Woldemar Neufeld (1909-2002)
Stone Bridge in Carl Schurz Park
American: 3rd Quarter 20th Century
Color-printed linocut, ed. 21/100
Titled, signed and numbered in pencil lower margin, initialed in matrix lower right
Provenance: Purchased directly from the artist by the previous owner
12 x 18 inches, image
15.5 x 21 inches, overall

$1,250

Colorful block print view of Carl Schurz Park, a tranquil oasis in the Yorkville neighborhood of Manhattan’s Upper East Side. The park is depicted in spring or summer, with the predominant colors shades of green. Skyscrapers in the distance, mostly in tones of blue and peach, are partially obscured by the foliage. Families walk down the steps leading from the small stone bridge, part of one of the walking paths through the park.

Bounded by 84th and 89th Streets, East End Avenue, and the East River, Carl Schurz Park was originally planned by landscape architects Calvert Vaux and Samuel Parsons, Jr., in 1888 and named for statesman and journalist Carl Schurz in 1910. Gracie Mansion, built in 1799, is on the park grounds and has served as the official residence of the Mayor of New York City since 1942.

Product description continues below.

Description

Woldemar Neufeld was an artist primarily known for his oils, watercolors, and block prints. He spent his teen and young adult years in Canada, and most of his adult life in the U.S., but remained a beloved artist there, the subject of exhibitions in 2009 to celebrate the centenary of his birth. Neufeld was born in Waldheim, Russia, to a family of German Mennonite descent that immigrated to Canada in 1924 after his father was executed amid the political turmoil following the Russian Revolution and his mother remarried. He attended a preparatory school on what is now the Wilfred Laurier University campus followed by study at Ontario College of Art. He continued his studies at the Cleveland Institute of Art and earned a B.S. in art education from Case Western Reserve University.

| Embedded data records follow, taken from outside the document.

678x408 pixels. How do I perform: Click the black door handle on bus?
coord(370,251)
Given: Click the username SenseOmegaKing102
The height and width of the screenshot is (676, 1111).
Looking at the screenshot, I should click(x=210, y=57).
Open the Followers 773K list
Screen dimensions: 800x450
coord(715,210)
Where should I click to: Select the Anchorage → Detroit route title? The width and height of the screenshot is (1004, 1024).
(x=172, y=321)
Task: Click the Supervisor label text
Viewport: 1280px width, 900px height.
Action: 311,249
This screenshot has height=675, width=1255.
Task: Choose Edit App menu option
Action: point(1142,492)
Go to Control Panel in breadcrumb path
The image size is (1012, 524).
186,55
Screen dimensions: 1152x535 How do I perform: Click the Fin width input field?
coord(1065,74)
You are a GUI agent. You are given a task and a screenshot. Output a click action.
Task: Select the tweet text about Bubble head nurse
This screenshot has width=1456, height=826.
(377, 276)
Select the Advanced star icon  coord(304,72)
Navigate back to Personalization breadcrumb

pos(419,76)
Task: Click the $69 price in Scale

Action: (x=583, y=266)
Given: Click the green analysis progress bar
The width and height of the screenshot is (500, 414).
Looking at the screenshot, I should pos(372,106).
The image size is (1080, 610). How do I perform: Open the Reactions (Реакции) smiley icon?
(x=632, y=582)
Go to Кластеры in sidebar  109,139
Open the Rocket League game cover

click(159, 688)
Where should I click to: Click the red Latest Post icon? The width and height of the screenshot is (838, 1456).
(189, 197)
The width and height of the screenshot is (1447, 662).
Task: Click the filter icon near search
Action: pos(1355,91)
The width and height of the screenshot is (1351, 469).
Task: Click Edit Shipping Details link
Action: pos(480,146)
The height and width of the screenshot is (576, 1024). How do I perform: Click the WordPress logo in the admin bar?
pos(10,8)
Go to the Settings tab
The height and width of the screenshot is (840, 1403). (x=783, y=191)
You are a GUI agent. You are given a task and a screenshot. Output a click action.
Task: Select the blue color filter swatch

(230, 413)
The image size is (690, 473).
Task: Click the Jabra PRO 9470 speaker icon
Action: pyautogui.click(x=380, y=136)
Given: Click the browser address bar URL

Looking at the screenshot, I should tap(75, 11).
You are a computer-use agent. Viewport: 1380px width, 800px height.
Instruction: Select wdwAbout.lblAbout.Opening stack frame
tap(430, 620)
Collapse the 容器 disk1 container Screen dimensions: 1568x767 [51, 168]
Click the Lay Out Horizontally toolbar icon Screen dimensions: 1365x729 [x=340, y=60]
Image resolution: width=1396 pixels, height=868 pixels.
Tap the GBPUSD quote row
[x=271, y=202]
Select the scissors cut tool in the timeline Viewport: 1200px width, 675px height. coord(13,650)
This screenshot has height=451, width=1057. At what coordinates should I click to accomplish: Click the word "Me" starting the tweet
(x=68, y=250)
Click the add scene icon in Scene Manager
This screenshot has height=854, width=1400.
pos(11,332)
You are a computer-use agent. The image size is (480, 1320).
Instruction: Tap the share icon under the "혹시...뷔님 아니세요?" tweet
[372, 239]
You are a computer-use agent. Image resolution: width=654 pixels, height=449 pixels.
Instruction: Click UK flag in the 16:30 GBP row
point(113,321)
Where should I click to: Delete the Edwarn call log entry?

In 1945, Neufeld moved from Cleveland to the Upper East Side of New York City, where he became known as the “artist laureate of the East River,” recording his impressions of the waterfront neighborhoods in oils, watercolor and block prints. He served as art director of the East River Artists from 1948 to 1975. In 1976, his works were shown in New York City at the South Street Seaport Museum in an exhibit titled “Yesterday’s Lower Manhattan.”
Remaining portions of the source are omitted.